He looked at the sky, seeing somewhere in it the many peak mountains of their happiness when she made that gesture, feeling how each one, meticulously chosen, brought all the others back. “I used to hate this place,” he said. “I guess it’s changed.”

“You’ve changed.”

Changed how?
he wondered. He felt the same, even though he knew he looked older …

The years passed, and the children grew. When Sol was fifteen Earth-years old, short, heavy-shouldered, powerful, he married Carl’s daughter Libra. Teague, turning to parchment, had returned to his hermitage from the temporary stimulation of his researches on what they still called “the mushroom.” More and more the colony lived off the land and out of the jungle, not because there was any less to be synthesized from their compact machines; but out of preference; it was easier to catch flapping frogs or umbrella-birds and cook them than to bother with machine settings and check-analyses, and, somehow, a lot more fun to eat them, too.

It seemed to them safer, year by year.
Felodon
, unquestionably the highest form of life on Viridis, was growing scarce, being replaced by a smaller, more timid carnivore April called
Vulpidus
(once, for it seemed not to matter much any more about keeping records) and everyone ultimately called “fox,” for all the fact that it was a reptile.
Pterodon
was disappearing too, as were all the larger forms.

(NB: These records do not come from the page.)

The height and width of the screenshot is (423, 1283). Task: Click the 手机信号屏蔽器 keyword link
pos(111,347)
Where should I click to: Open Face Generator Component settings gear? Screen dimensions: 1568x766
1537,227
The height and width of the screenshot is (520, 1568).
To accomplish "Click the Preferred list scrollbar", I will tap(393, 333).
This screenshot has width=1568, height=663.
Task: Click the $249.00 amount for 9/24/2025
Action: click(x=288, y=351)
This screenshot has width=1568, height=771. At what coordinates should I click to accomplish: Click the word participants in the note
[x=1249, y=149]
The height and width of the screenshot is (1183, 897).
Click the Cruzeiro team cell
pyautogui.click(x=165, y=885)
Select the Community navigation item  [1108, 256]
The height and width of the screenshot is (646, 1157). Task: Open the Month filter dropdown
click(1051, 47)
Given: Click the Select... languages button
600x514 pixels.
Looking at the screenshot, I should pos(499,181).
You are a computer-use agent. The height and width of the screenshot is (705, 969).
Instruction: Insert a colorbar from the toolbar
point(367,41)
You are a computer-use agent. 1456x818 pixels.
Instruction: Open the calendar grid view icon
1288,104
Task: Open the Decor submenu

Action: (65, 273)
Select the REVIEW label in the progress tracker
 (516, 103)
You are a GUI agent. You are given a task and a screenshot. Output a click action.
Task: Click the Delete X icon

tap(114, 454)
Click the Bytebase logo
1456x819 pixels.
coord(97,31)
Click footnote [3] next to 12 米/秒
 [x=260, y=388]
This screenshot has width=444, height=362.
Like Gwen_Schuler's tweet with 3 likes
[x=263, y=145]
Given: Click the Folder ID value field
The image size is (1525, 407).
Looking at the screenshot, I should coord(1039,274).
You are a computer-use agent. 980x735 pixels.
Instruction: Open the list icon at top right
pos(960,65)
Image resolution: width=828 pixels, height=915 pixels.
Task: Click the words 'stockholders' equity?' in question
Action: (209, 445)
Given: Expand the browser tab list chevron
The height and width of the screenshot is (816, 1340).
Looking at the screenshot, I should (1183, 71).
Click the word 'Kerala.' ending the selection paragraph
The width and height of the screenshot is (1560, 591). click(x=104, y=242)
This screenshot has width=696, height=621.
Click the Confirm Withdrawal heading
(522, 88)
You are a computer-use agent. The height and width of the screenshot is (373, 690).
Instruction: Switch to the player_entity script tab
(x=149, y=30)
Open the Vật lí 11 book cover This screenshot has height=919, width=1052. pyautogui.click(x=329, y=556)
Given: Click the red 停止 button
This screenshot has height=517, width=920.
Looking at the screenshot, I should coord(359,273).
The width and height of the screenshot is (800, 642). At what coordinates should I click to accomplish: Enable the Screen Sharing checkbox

More and more they strayed after food, not famine-driven, but purely for variety; more and more they found themselves welcome and comfortable away from the compound. Once Carl and Moira drifted off for nearly a year. When they came back they had another child—a silent, laughing little thing with oddly long arms and heavy teeth.

The warm days and the glowing nights passed comfortably and the stars no longer called. Tod became a grandfather and was proud. The child, a girl, was albino like April, and had exactly April’s deep red eyes. Sol and Libra named her Emerald, a green name and a ground-term rather than a sky-term, as if in open expression of the slow spell worked on them all by Viridis. She was mute—but so were almost all the new children, and it seemed not to matter. They were healthy and happy.

Tod went to tell Teague, thinking it might cheer the old one up a little. He found him lying in what had once been his laboratory, thin and placid and disinterested, absently staring down at one of the arthropodal flying creatures that had once startled them so by
zooming into the Coffin chamber. This one had happened to land on Teague’s hand, and Teague was laxly waiting for it to fly off again, out through the unscreened window, past the unused sprays, over the faint tumble of rotted spars which had once been a palisade.

“Teague, the baby’s come!”

Teague sighed, his tired mind detaching itself from memory episode by episode. His eyes rolled toward Tod and finally he turned his head. “Which one would that be?”

Tod laughed. “My grandchild, a girl. Sol’s baby.”

Teague let his lids fall. He said nothing.

“Well, aren’t you glad?”

Slowly a frown came to the papery brow. “Glad.” Tod felt he was looking at the word as he had stared at the arthropod, wondering limply when it might go away. “What’s the matter with it?”

“What?”

Teague sighed again, a weary, impatient sound. “What does it look like?” he said slowly, emphasizing each one-syllabled word.

“Like April. Just like April.”

Teague half sat up, and blinked at Tod. “You don’t mean it.”

“Yes, eyes red as—” The image of an Earth sunset flickered near his mind but vanished as too hard to visualize. Tod pointed at the four red-capped “mushrooms” that had stood for so many years in the test-boxes in the laboratory. “Red as those.”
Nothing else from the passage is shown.